• SUPPLIED RECORDS:
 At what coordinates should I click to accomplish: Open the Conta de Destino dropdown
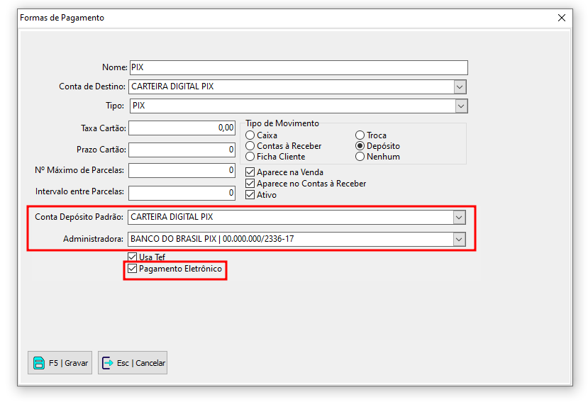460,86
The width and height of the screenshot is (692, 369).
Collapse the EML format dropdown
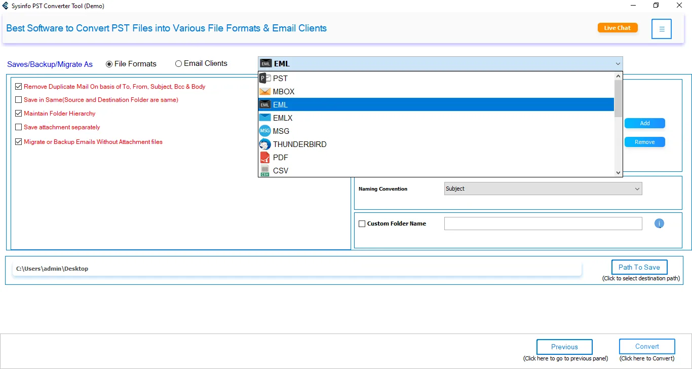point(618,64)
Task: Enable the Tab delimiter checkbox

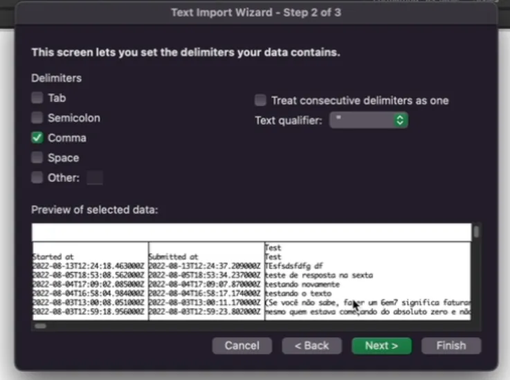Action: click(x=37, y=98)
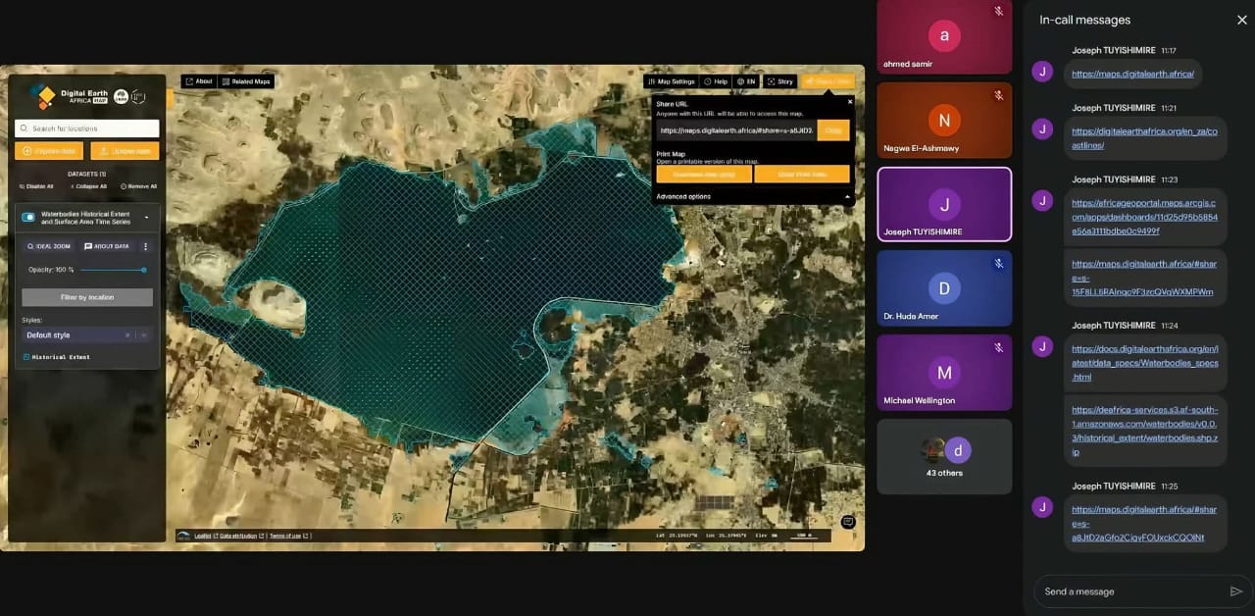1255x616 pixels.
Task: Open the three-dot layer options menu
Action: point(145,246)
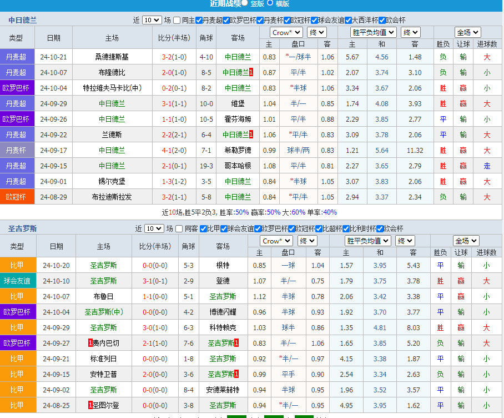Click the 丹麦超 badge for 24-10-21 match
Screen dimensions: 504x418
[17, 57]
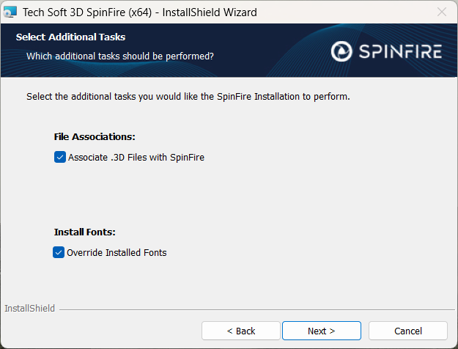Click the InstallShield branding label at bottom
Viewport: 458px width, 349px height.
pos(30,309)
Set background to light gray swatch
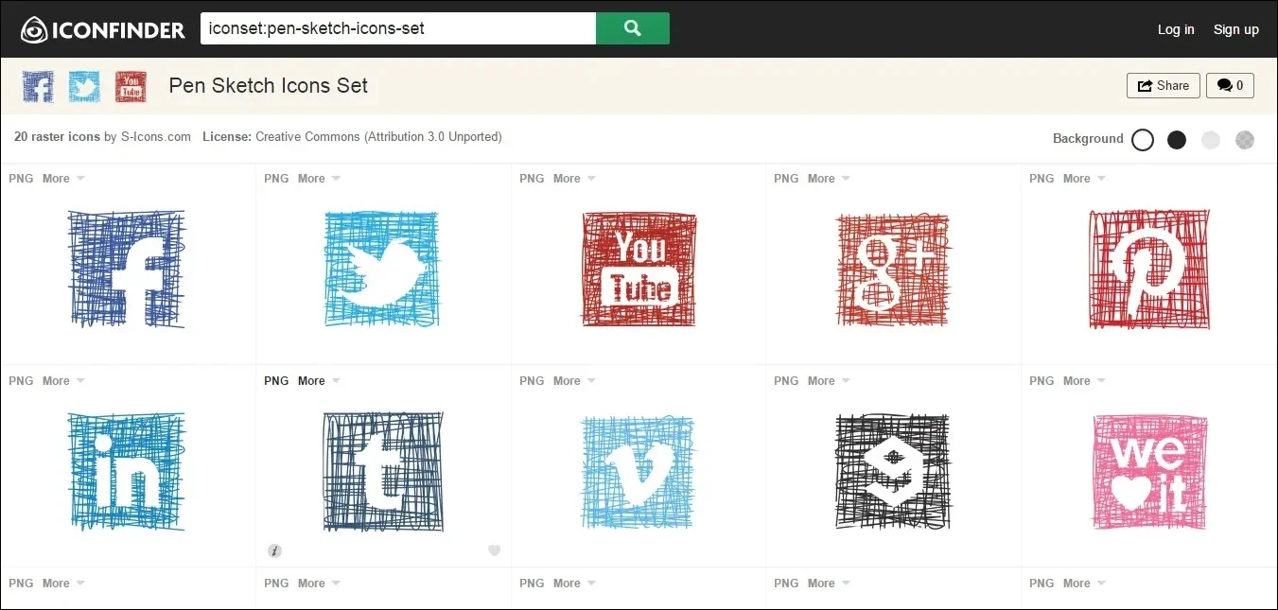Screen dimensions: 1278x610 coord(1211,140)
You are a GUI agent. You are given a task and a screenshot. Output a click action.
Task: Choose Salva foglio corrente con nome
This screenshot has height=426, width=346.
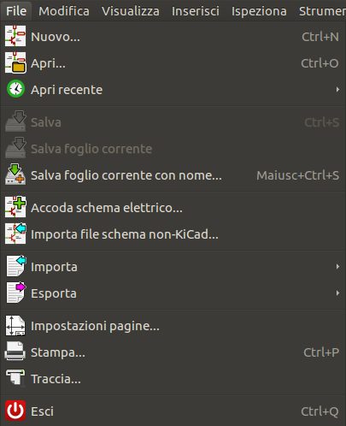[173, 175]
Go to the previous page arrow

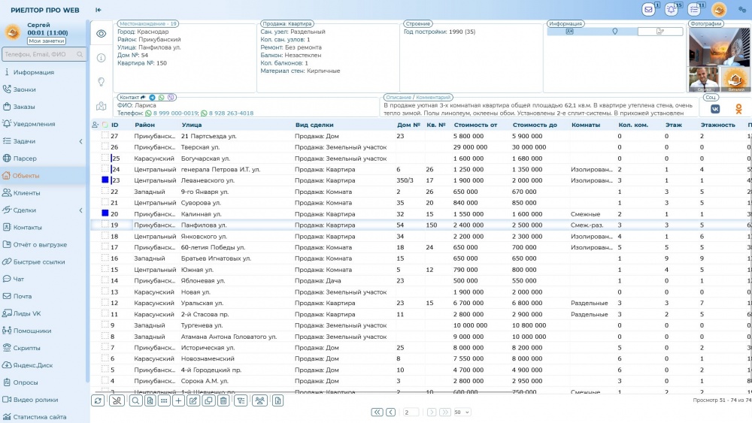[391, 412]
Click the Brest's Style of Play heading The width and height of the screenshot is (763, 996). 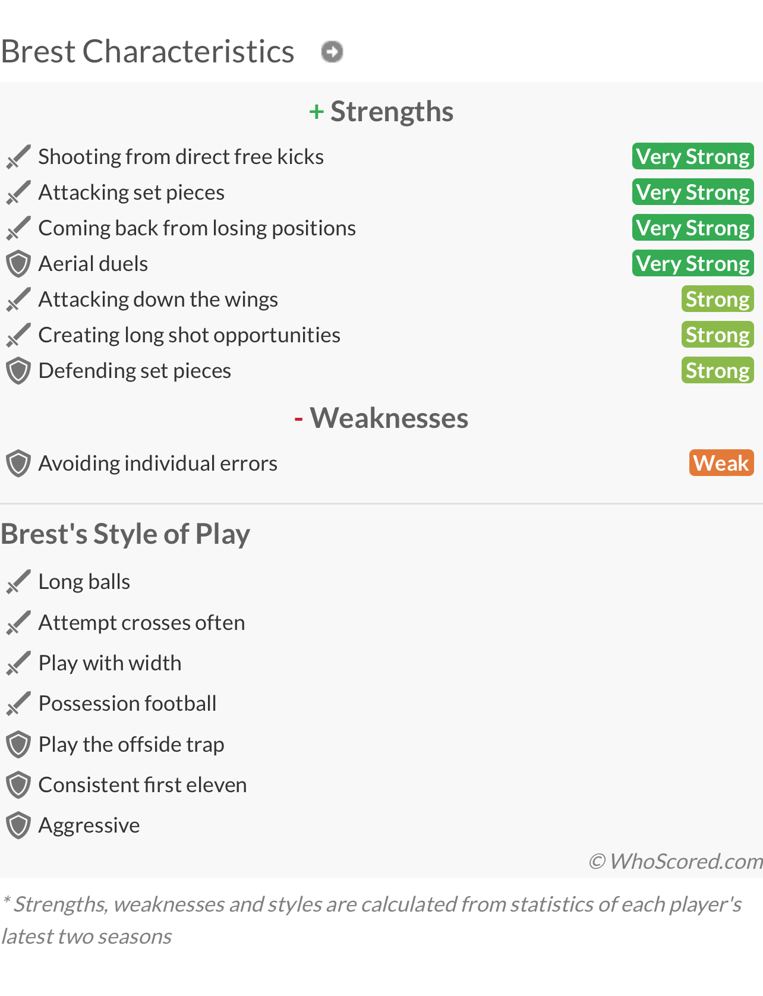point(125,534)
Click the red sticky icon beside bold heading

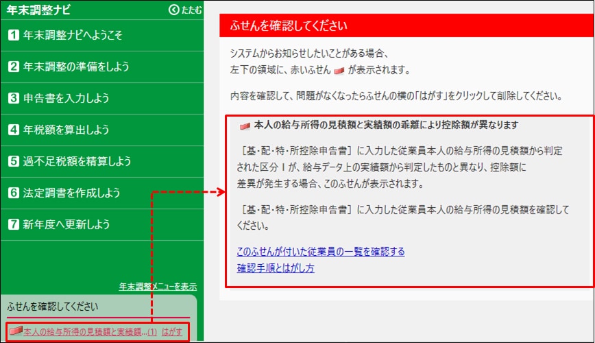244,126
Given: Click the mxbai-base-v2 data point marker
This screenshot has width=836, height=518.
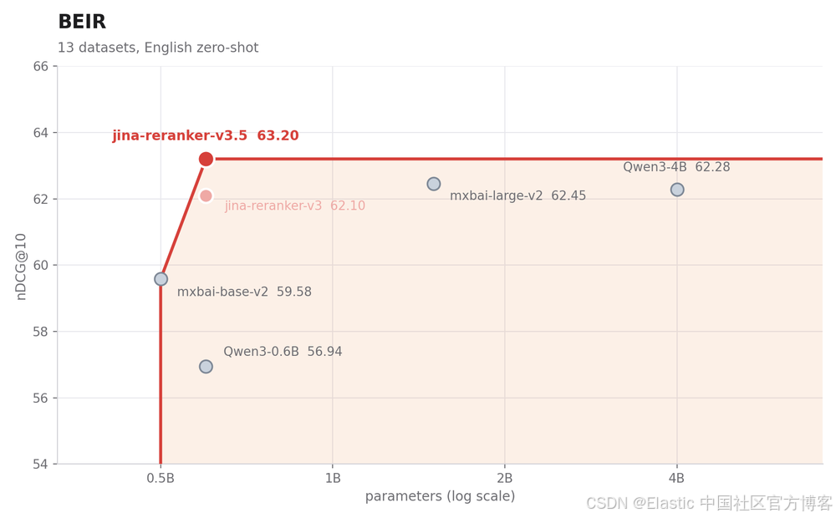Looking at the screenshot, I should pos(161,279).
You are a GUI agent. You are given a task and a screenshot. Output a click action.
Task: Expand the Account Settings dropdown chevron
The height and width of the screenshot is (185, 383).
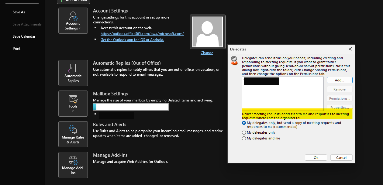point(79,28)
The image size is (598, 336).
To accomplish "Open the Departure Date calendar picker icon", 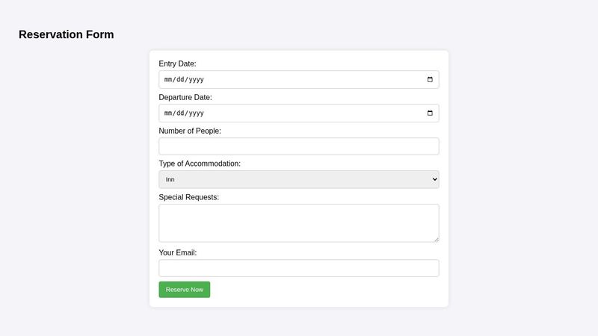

• YOUR GOAL: Beginning with the line that holds "This screenshot has width=836, height=518." and continuing to the end of the entries above, set down each line exactly, both ends included; include no pictures.

• SOLVED EXERCISE:
This screenshot has width=836, height=518.
Looking at the screenshot, I should pos(161,279).
You are a GUI agent. You are given a task and a screenshot. Output a click action.
Task: Expand the Account Settings dropdown chevron
The height and width of the screenshot is (185, 383).
point(79,28)
The image size is (598, 336).
To accomplish "Open the Departure Date calendar picker icon", 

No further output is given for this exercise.